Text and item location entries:
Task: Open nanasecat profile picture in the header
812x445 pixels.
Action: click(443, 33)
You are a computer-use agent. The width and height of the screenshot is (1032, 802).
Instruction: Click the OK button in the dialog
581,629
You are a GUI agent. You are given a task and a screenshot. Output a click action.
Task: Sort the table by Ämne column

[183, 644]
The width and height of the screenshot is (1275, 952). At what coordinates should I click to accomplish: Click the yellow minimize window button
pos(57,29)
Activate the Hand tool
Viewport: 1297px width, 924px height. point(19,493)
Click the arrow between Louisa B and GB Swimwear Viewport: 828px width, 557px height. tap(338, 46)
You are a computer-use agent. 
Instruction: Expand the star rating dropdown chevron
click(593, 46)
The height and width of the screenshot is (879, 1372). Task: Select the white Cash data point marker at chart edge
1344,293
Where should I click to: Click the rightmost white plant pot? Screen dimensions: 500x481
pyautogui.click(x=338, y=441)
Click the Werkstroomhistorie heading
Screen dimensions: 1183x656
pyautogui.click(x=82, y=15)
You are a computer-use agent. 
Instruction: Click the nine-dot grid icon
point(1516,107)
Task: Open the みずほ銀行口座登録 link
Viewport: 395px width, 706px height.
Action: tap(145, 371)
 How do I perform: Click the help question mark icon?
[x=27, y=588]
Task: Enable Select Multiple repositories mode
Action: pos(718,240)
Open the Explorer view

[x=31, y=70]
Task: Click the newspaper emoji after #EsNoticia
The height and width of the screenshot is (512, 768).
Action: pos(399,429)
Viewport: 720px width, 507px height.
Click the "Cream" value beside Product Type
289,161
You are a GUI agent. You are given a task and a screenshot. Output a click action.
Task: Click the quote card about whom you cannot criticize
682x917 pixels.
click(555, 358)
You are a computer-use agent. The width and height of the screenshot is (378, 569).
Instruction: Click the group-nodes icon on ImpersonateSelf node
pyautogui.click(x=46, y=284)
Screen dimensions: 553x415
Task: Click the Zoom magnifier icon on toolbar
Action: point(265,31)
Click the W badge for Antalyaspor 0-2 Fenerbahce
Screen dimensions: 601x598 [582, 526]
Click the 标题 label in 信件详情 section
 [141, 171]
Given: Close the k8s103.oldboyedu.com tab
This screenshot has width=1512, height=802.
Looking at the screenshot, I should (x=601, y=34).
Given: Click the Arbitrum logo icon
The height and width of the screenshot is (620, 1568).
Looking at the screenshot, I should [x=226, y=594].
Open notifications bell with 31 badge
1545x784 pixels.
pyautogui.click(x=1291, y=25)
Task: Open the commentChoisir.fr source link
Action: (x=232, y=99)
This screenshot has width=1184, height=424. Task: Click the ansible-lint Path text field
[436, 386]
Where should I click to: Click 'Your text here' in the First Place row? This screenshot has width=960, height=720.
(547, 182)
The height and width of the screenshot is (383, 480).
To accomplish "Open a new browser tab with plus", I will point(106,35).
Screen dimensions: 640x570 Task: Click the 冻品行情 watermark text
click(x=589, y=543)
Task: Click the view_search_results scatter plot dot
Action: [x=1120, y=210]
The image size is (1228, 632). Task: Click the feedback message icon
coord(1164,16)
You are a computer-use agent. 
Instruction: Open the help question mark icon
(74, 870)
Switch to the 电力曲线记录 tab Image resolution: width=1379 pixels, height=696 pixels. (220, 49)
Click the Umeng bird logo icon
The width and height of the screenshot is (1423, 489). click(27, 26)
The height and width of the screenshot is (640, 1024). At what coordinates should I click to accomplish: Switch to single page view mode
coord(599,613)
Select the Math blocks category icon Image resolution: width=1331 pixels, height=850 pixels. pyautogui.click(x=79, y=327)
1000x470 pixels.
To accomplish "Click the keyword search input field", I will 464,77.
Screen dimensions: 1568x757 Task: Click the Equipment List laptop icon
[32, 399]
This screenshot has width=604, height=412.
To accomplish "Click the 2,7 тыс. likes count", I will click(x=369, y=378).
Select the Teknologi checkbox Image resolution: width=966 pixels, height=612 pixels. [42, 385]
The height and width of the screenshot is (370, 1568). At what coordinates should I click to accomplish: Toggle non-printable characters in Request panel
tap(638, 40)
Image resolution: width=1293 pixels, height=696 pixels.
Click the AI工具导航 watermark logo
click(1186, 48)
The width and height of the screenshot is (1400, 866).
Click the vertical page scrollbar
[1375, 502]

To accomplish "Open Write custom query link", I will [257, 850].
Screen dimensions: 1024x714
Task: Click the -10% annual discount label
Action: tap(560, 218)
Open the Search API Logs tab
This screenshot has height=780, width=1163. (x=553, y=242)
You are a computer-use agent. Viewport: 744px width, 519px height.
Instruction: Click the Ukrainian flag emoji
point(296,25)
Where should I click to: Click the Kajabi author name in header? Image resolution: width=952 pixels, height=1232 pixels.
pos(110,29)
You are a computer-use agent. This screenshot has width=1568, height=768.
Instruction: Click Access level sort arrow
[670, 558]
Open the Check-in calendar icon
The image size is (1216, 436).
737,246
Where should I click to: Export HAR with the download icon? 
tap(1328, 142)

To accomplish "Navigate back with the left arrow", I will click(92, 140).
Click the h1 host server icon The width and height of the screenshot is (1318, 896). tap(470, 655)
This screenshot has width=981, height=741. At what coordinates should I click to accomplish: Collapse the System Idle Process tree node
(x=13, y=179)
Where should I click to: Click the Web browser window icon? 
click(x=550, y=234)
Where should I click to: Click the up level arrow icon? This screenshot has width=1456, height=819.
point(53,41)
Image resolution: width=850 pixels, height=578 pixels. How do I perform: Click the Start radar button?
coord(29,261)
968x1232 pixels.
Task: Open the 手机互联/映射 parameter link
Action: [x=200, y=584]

Exercise task: Present these lines as a numbered list, omitting any blank lines.

Exercise result:
1. Task: Open nanasecat profile picture in the header
2. 812x445 pixels.
3. Action: click(443, 33)
4. You are a computer-use agent. The width and height of the screenshot is (1032, 802).
5. Instruction: Click the OK button in the dialog
6. 581,629
7. You are a GUI agent. You are given a task and a screenshot. Output a click action.
8. Task: Sort the table by Ämne column
9. [183, 644]
10. The width and height of the screenshot is (1275, 952). At what coordinates should I click to accomplish: Click the yellow minimize window button
11. pos(57,29)
12. Activate the Hand tool
13. Viewport: 1297px width, 924px height. point(19,493)
14. Click the arrow between Louisa B and GB Swimwear Viewport: 828px width, 557px height. tap(338, 46)
15. You are a computer-use agent. 
16. Instruction: Expand the star rating dropdown chevron
17. click(593, 46)
18. The height and width of the screenshot is (879, 1372). Task: Select the white Cash data point marker at chart edge
19. 1344,293
20. Where should I click to: Click the rightmost white plant pot? Screen dimensions: 500x481
21. pyautogui.click(x=338, y=441)
22. Click the Werkstroomhistorie heading
23. Screen dimensions: 1183x656
24. pyautogui.click(x=82, y=15)
25. You are a computer-use agent. 
26. Instruction: Click the nine-dot grid icon
27. point(1516,107)
28. Task: Open the みずほ銀行口座登録 link
29. Viewport: 395px width, 706px height.
30. Action: tap(145, 371)
31.  How do I perform: Click the help question mark icon?
32. [x=27, y=588]
33. Task: Enable Select Multiple repositories mode
34. Action: pos(718,240)
35. Open the Explorer view
36. [x=31, y=70]
37. Task: Click the newspaper emoji after #EsNoticia
38. The height and width of the screenshot is (512, 768).
39. Action: pos(399,429)
40. Viewport: 720px width, 507px height.
41. Click the "Cream" value beside Product Type
42. 289,161
43. You are a GUI agent. You are given a task and a screenshot. Output a click action.
44. Task: Click the quote card about whom you cannot criticize
45. 682x917 pixels.
46. click(555, 358)
47. You are a computer-use agent. The width and height of the screenshot is (378, 569).
48. Instruction: Click the group-nodes icon on ImpersonateSelf node
49. pyautogui.click(x=46, y=284)
50. Screen dimensions: 553x415
51. Task: Click the Zoom magnifier icon on toolbar
52. Action: point(265,31)
53. Click the W badge for Antalyaspor 0-2 Fenerbahce
54. Screen dimensions: 601x598 [582, 526]
55. Click the 标题 label in 信件详情 section
56.  [141, 171]
57. Given: Close the k8s103.oldboyedu.com tab
58. This screenshot has width=1512, height=802.
59. Looking at the screenshot, I should (x=601, y=34).
60. Given: Click the Arbitrum logo icon
61. The height and width of the screenshot is (620, 1568).
62. Looking at the screenshot, I should [x=226, y=594].
63. Open notifications bell with 31 badge
64. 1545x784 pixels.
65. pyautogui.click(x=1291, y=25)
66. Task: Open the commentChoisir.fr source link
67. Action: (x=232, y=99)
68. This screenshot has width=1184, height=424. Task: Click the ansible-lint Path text field
69. [436, 386]
70. Where should I click to: Click 'Your text here' in the First Place row? This screenshot has width=960, height=720.
71. (547, 182)
72. The height and width of the screenshot is (383, 480).
73. To accomplish "Open a new browser tab with plus", I will point(106,35).
74. Screen dimensions: 640x570 Task: Click the 冻品行情 watermark text
75. click(x=589, y=543)
76. Task: Click the view_search_results scatter plot dot
77. Action: [x=1120, y=210]
78. The image size is (1228, 632). Task: Click the feedback message icon
79. coord(1164,16)
80. You are a computer-use agent. 
81. Instruction: Open the help question mark icon
82. (74, 870)
83. Switch to the 电力曲线记录 tab Image resolution: width=1379 pixels, height=696 pixels. (220, 49)
84. Click the Umeng bird logo icon
85. The width and height of the screenshot is (1423, 489). click(27, 26)
86. The height and width of the screenshot is (640, 1024). At what coordinates should I click to accomplish: Switch to single page view mode
87. coord(599,613)
88. Select the Math blocks category icon Image resolution: width=1331 pixels, height=850 pixels. pyautogui.click(x=79, y=327)
89. 1000x470 pixels.
90. To accomplish "Click the keyword search input field", I will 464,77.
91. Screen dimensions: 1568x757 Task: Click the Equipment List laptop icon
92. [32, 399]
93. This screenshot has width=604, height=412.
94. To accomplish "Click the 2,7 тыс. likes count", I will click(x=369, y=378).
95. Select the Teknologi checkbox Image resolution: width=966 pixels, height=612 pixels. [42, 385]
96. The height and width of the screenshot is (370, 1568). At what coordinates should I click to accomplish: Toggle non-printable characters in Request panel
97. tap(638, 40)
98. Image resolution: width=1293 pixels, height=696 pixels.
99. Click the AI工具导航 watermark logo
100. click(1186, 48)
101. The width and height of the screenshot is (1400, 866).
102. Click the vertical page scrollbar
103. [1375, 502]
104. To accomplish "Open Write custom query link", I will [257, 850].
105. Screen dimensions: 1024x714
106. Task: Click the -10% annual discount label
107. Action: tap(560, 218)
108. Open the Search API Logs tab
109. This screenshot has height=780, width=1163. (x=553, y=242)
110. You are a computer-use agent. Viewport: 744px width, 519px height.
111. Instruction: Click the Ukrainian flag emoji
112. point(296,25)
113. Where should I click to: Click the Kajabi author name in header? Image resolution: width=952 pixels, height=1232 pixels.
114. pos(110,29)
115. You are a computer-use agent. This screenshot has width=1568, height=768.
116. Instruction: Click Access level sort arrow
117. [670, 558]
118. Open the Check-in calendar icon
119. The image size is (1216, 436).
120. 737,246
121. Where should I click to: Export HAR with the download icon? 
122. tap(1328, 142)
123. To accomplish "Navigate back with the left arrow", I will click(92, 140).
124. Click the h1 host server icon The width and height of the screenshot is (1318, 896). tap(470, 655)
125. This screenshot has width=981, height=741. At what coordinates should I click to accomplish: Collapse the System Idle Process tree node
126. (x=13, y=179)
127. Where should I click to: Click the Web browser window icon? 
128. click(x=550, y=234)
129. Where should I click to: Click the up level arrow icon? This screenshot has width=1456, height=819.
130. point(53,41)
131. Image resolution: width=850 pixels, height=578 pixels. How do I perform: Click the Start radar button?
132. coord(29,261)
133. 968x1232 pixels.
134. Task: Open the 手机互联/映射 parameter link
135. Action: [x=200, y=584]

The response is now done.